Source text:
• • • • •

Op-Ed: Mayor Spicer’s Budget Doesn’t Reduce Spending, Instead Budget Spends City’s Savings

By George P. King Jr.

FRAMINGHAM – The City Council received the new budget proposal from the Mayor last week.

The revenues used to build the budget are of course significantly diminished. But the budget proposal did not propose to reduce spending, but instead it recommends spending most of our reserves. I know how hard it is to cut spending, as I have had to do it in the past, but there is no question we are in for rough times financially.

Even if Covid disappeared tomorrow, the damage done to our economy is going to impact us for at least a couple of years.

My experience as a public administrator in past downturns (2008 and late 1990s) has taught me that once bad times hit the public sector it takes a while to turn things around.

The quicker we take action, the better our options are and the less impact we will feel.

We can maintain our excellent core services with proper budget management.

If we don’t actually manage the budget and simply elect to fill the revenue gap with 88% of our total cash reserves as currently proposed, it will be a disaster. Options presently available to make meaningful reductions to the budget will not be as impactful a year from now. If we do not act now, we could very well be forced to cut core services in the future.

I have been an unabashed advocate of returning some of our cash reserves to taxpayers. Over the last several years, each year we have collected an average of $10 million more in revenue than we need to operate the city. Money we could have used each of those years to lower the tax rate.

I find it ironic that an administration that has argued against that approach of judiciously mitigating our tax revenue with reserves, suddenly wants to adopt it, and supersize it at that.

If we finally refund the overcollection of real estate taxes, it should go directly back to the taxpayer as a one-time bonus approach. It should not be utilized for a one time fill in for huge revenue gaps caused by Covid-19. If we use it to fill longer term revenue gaps it will be gone quickly, and we will actually be worse off.

• • • • •

Supplied records:

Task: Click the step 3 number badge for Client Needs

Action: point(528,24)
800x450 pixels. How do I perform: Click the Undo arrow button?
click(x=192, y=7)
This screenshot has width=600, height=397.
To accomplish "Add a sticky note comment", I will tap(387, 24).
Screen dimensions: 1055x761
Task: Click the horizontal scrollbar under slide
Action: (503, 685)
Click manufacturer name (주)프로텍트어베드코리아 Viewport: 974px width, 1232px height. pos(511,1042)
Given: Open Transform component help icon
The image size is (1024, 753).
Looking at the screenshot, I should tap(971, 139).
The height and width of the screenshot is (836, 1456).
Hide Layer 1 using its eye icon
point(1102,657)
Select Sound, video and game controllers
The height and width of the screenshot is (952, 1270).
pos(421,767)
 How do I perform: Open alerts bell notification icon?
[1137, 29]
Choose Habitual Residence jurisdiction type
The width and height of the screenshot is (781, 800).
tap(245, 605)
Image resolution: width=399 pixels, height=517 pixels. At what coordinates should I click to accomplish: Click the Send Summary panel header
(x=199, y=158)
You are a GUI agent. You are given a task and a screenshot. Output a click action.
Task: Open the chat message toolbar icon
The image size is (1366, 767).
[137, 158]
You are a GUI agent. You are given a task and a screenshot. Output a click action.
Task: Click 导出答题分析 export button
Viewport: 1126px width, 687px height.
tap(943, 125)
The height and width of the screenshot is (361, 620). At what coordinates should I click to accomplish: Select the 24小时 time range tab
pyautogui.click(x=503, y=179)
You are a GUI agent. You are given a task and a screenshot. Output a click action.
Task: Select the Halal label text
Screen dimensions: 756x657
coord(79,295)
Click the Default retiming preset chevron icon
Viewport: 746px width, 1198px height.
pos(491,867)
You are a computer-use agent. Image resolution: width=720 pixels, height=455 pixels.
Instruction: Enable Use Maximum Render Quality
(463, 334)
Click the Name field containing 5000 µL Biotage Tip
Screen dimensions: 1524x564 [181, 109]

• • • • •

Required action: Continue the op-ed on Framingham's city budget, starting right after its last sentence. The rows come from a different source than the text.

Written response:
We face the same challenge with our water and sewer enterprise funds. The budget and the supporting rate structure have doubled over the last decade, with no real planning for future downturn or rate stabilization.

Once again, the current proposal is to use nearly $6 million of taxpayer money to bail out the enterprise fund. Notwithstanding equity concerns I have with the approach, it is not a sustainable solution. We must have a real plan to operate our water and sewer system with long term rate stability.

I believe we have the capacity to reduce our budget without broad devastating impacts.

Our budget has grown steadily over the last decade. Eliminating excess expenditures and not substantially impacting services can be done, but it will require good management skills and executive leadership.
People ask me what role the Council can play.

As we have been told in the past, our most significant power is that of budgeting. I for one am willing to exercise that power to the extent necessary.

At the same time, I do not think Council led budget reductions are the optimum approach.

I hope the Mayor will resubmit her budget with a level of expenditure that makes sense for the situation we face. A budget that offers tax relief and operational efficiencies given our present circumstances. I look forward to reviewing the update!

George P. King. jr. is the City Council Chair. He was re-elected as a Councilor at large serving the entire City of Framingham in 2019. He previously served as Town Manager in Framingham.